Look below for the lines from the one with "1200x577 pixels. Task: Select" to the one with "Given: Click the '2 usages' inlay hint", and copy exactly those lines, both ends included.

**DATA SECTION**
····················

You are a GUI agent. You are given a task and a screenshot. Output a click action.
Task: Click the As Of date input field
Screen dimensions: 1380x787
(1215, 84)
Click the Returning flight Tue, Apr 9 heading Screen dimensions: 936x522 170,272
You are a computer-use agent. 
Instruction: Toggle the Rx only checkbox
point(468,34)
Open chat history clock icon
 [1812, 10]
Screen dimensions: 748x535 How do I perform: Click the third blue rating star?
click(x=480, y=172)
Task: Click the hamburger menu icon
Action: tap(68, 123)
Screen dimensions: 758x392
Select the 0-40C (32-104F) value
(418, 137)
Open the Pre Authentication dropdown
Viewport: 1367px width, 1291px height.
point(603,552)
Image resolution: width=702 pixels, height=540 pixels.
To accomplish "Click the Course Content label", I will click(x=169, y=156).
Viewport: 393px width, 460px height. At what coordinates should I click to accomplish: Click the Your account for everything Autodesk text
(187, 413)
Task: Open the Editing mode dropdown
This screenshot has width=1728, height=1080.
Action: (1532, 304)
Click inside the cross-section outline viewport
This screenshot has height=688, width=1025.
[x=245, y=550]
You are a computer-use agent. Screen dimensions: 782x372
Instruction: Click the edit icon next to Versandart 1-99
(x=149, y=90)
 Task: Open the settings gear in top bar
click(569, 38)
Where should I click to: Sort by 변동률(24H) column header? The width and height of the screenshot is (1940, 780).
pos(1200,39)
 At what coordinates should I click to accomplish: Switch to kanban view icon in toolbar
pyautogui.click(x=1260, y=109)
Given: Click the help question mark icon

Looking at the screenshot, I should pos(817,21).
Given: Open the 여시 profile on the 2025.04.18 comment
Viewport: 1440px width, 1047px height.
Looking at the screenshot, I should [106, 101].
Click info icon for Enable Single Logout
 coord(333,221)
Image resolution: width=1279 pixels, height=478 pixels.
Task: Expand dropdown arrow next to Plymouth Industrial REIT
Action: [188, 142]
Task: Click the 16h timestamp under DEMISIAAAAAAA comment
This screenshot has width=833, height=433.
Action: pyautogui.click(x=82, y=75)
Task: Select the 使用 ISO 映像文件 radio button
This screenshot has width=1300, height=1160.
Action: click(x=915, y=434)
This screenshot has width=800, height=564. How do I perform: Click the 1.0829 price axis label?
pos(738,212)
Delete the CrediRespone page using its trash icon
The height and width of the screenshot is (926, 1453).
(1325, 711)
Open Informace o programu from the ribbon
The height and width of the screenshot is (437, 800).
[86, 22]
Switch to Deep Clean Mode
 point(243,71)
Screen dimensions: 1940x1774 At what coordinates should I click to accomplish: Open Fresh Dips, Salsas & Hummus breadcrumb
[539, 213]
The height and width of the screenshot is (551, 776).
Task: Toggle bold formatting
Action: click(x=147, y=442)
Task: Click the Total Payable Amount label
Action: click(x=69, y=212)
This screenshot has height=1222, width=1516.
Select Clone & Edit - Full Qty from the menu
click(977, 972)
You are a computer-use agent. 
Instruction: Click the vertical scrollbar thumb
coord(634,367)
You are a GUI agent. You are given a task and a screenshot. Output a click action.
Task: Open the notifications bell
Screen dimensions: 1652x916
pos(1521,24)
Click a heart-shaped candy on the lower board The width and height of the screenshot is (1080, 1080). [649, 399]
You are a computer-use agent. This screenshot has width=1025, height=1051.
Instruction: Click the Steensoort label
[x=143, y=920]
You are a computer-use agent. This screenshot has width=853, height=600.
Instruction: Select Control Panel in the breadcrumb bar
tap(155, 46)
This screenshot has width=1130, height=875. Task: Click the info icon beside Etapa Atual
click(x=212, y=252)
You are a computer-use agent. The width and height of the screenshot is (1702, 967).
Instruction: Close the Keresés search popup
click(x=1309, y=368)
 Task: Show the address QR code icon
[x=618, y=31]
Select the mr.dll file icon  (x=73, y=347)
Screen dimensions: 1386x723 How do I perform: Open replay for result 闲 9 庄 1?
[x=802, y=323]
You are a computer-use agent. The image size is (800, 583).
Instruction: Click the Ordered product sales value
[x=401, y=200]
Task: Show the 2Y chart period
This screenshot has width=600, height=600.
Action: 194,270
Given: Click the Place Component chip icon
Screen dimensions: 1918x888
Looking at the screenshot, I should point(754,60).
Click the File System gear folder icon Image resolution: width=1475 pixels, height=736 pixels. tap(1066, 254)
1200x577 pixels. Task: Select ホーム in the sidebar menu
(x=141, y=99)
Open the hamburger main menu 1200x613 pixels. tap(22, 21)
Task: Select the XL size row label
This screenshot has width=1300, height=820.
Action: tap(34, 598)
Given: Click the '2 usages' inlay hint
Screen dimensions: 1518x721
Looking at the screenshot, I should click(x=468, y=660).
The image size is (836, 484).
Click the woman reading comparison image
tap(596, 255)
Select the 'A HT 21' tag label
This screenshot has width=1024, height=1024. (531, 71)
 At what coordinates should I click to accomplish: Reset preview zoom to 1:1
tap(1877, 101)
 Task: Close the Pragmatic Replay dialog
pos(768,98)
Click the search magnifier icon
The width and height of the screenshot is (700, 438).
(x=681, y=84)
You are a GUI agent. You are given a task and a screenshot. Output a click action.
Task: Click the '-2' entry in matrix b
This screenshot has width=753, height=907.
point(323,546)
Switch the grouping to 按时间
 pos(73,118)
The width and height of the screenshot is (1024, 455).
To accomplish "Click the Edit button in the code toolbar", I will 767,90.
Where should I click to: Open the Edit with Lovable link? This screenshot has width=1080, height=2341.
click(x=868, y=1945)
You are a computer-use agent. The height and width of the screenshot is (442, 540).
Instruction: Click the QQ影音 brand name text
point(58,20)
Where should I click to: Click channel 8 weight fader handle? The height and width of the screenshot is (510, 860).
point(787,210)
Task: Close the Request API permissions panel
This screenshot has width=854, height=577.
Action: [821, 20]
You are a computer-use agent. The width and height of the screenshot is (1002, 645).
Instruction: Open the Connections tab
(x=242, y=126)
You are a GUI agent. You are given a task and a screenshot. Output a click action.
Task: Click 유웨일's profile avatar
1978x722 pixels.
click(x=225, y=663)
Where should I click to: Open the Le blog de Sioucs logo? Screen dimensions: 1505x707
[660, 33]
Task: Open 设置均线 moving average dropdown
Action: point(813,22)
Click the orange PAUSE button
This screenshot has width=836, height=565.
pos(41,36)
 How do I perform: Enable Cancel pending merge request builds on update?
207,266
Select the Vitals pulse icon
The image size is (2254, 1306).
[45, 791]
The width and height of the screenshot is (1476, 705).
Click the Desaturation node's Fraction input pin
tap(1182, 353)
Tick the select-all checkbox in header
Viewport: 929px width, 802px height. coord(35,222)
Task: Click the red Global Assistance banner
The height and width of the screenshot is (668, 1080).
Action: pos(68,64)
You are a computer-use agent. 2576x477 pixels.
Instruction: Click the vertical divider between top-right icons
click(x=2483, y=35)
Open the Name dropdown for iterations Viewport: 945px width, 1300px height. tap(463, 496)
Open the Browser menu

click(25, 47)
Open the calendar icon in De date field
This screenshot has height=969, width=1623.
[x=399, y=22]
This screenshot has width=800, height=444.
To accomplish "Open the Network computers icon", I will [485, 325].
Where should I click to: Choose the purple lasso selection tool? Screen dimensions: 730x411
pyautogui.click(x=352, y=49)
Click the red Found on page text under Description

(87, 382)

····················

**OUTPUT OF THE TASK**
1200x577 pixels. Task: Select ホーム in the sidebar menu
(x=141, y=99)
Open the hamburger main menu 1200x613 pixels. tap(22, 21)
Task: Select the XL size row label
This screenshot has width=1300, height=820.
Action: tap(34, 598)
Given: Click the '2 usages' inlay hint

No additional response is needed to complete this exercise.